Dataset content:

--- START ---

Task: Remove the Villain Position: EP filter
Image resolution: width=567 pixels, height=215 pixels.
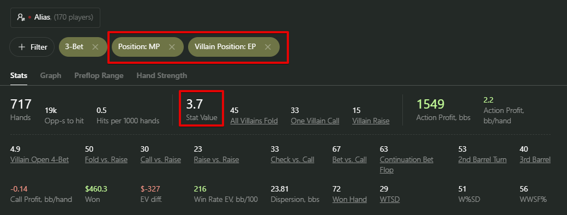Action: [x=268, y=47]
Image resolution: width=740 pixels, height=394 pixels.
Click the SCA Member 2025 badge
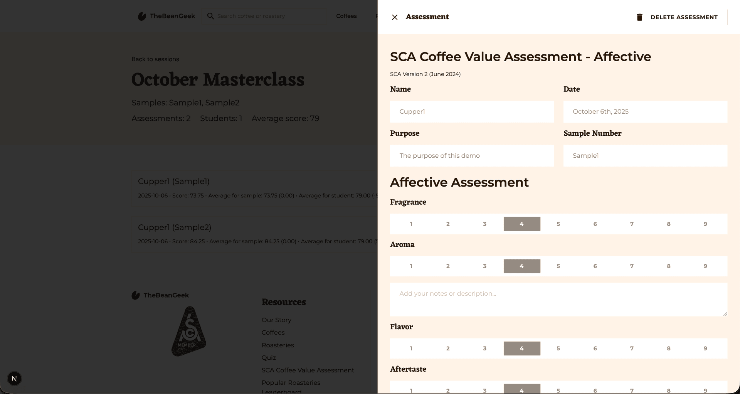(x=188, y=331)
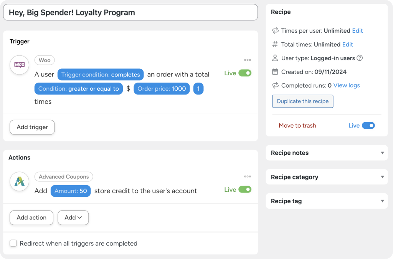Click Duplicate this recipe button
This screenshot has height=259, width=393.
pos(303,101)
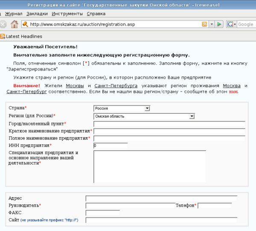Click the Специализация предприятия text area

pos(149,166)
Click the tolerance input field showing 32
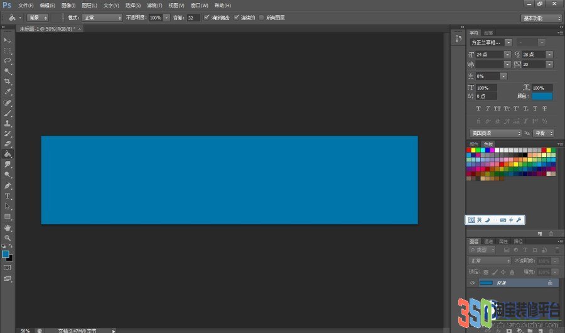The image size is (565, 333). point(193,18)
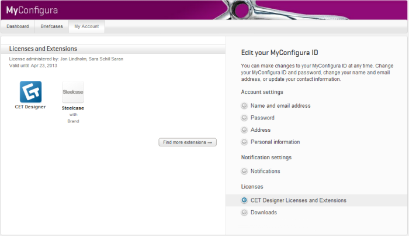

--- END ---
--- START ---

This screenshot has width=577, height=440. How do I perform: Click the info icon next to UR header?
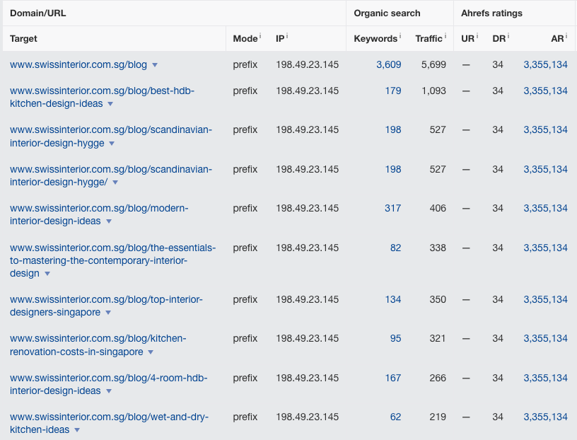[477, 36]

--- END ---

Task instructions: Return exactly the stretch above whose first line contains "Task: Remove the Villain Position: EP filter" and whose last line contains "Image resolution: width=740", and nothing outside it. The pictures should not appear.

Solution to this exercise:
Task: Remove the Villain Position: EP filter
Image resolution: width=567 pixels, height=215 pixels.
Action: [x=268, y=47]
Image resolution: width=740 pixels, height=394 pixels.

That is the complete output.